London: Serena Williams believes her Centre Court scare against China's Zheng Jie was the perfect preparation for the sterner tests that lie ahead in the second week of Wimbledon.
Four-time champion Serena narrowly avoided an embarrassing third round exit on Saturday as she fought back from a set down to grind out a gritty 6-7 (5/7), 6-2, 9-7 victory over the tenacious Zheng.
While the sixth-seeded American would have preferred a routine straight sets win, she is convinced the experience of coming back from the brink will make her even more battle-hardened in the remaining four matches that stand between her and a fifth Wimbledon title.
"It definitely helps me to realize that it's not going to be easy going forward. I just have to stay focused," former world number one Serena said.
"Everyone's trying to win, but I can win matches like this. Not that I've ever doubted that, but it's always good to have that reconfirmation."

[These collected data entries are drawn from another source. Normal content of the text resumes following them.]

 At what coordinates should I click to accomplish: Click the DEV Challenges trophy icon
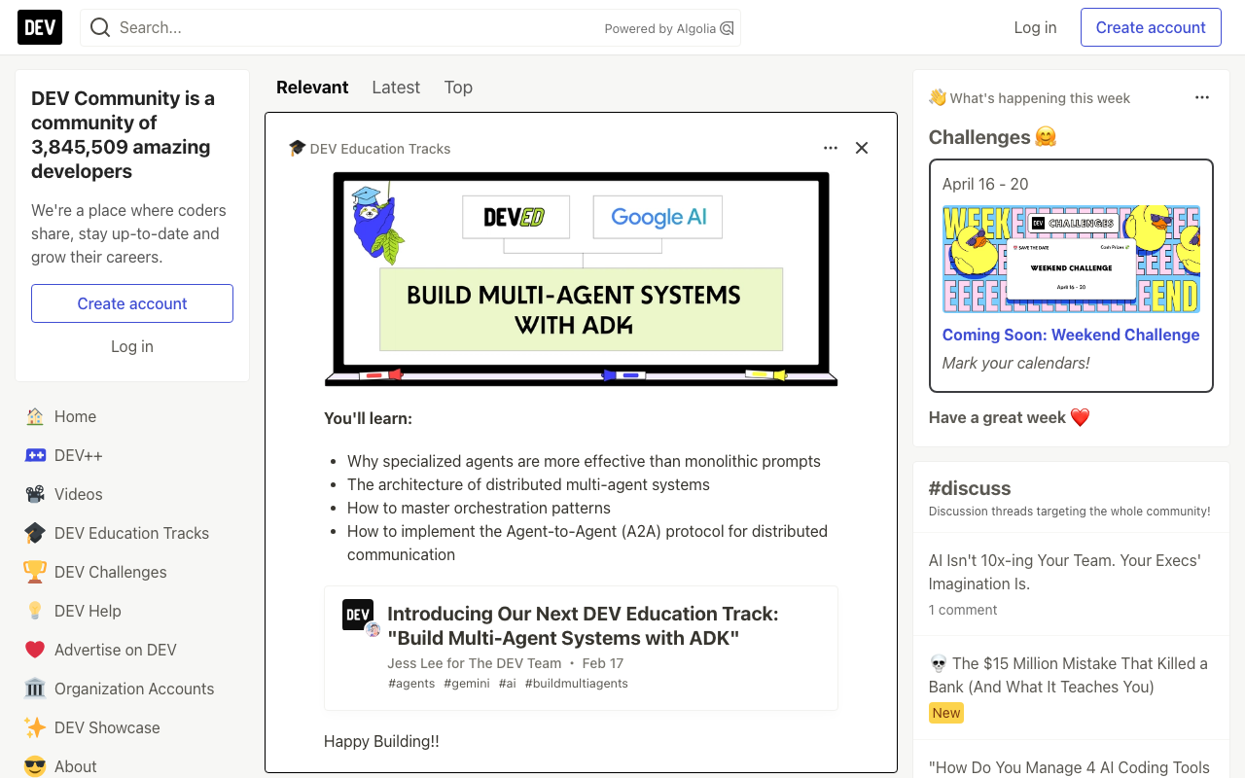pos(34,572)
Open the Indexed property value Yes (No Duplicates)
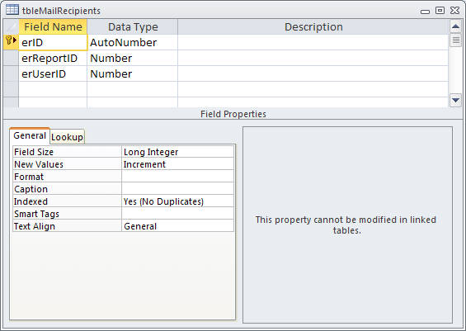Viewport: 466px width, 331px height. pyautogui.click(x=177, y=201)
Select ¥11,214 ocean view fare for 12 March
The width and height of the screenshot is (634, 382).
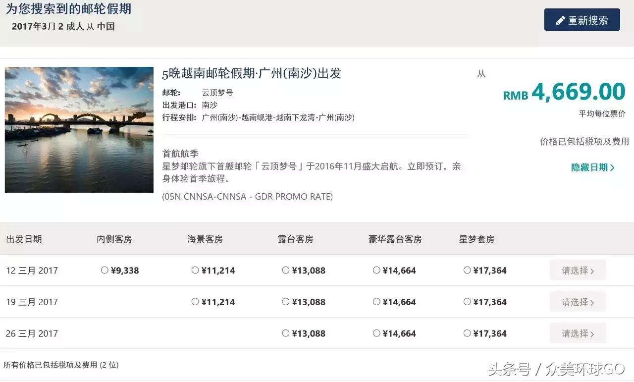(x=195, y=270)
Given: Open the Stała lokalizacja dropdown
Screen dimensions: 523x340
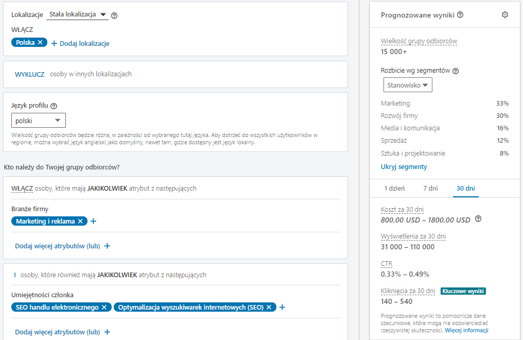Looking at the screenshot, I should coord(77,15).
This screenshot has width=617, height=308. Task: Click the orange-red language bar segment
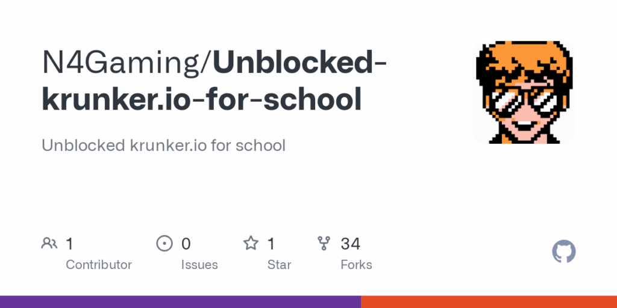[489, 302]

Surviving a tough examination against Zheng was also important for Serena's morale as she tries to erase the memories of a confidence-denting shock three-set defeat against France's Virginie Razzano in the French Open first round last month.
"I was definitely way more calm than I was when I lost in my last long match," Serena said.
"With any loss, you have to really get that feeling of confidence back. You know, it's not easy, especially when you're doing so well, to lose and then to try to come back.
"It's all mental. I'm just trying to do the best that I can do.
"I thought, 'Serena, just relax and be calm'. I felt good. I never felt like I was going to lose this match."
Williams may need to be at her very best to progress beyond the last 16 because she faces in-form Kazakh wild card Yaroslava Shvedova on Monday.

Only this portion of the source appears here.